To do » Your copy must hold all of the data below, unchanged and without images.

Data records »
+++
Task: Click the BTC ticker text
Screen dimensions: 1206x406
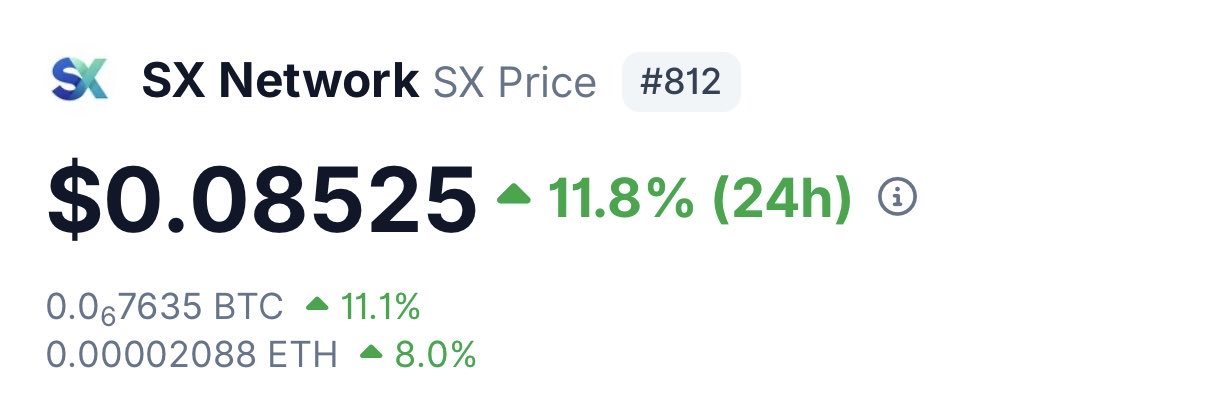Action: point(248,307)
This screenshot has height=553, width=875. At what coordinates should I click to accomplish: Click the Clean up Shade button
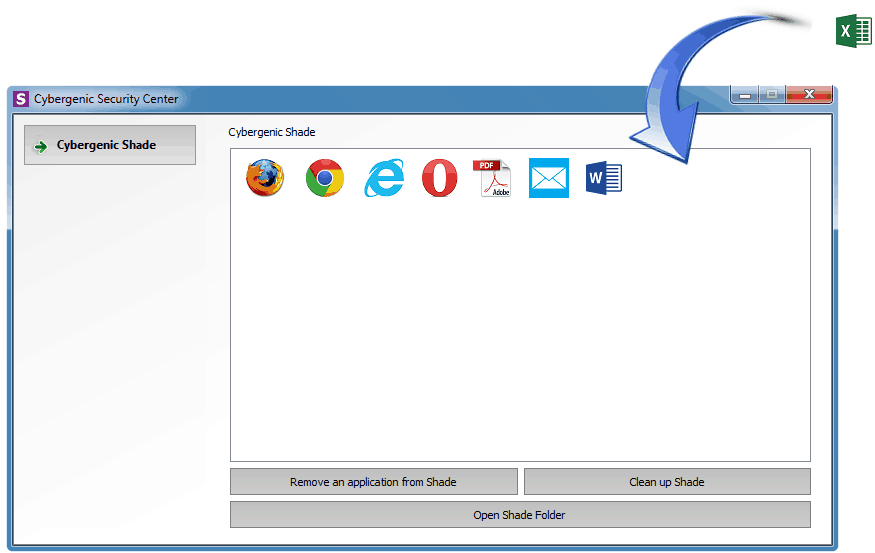[x=667, y=482]
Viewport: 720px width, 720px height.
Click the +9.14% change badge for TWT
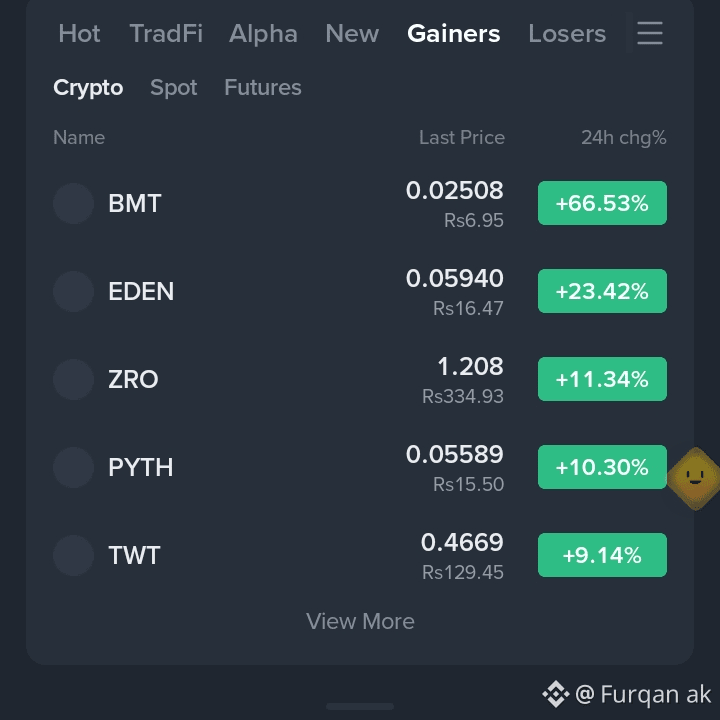pyautogui.click(x=602, y=555)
+++
Exercise result »
Task: Click the BTC ticker text
Screen dimensions: 1206x406
Action: point(248,307)
This screenshot has height=553, width=875. At what coordinates should I click to accomplish: Click the Clean up Shade button
[x=667, y=482]
Viewport: 720px width, 720px height.
Click the +9.14% change badge for TWT
pyautogui.click(x=602, y=555)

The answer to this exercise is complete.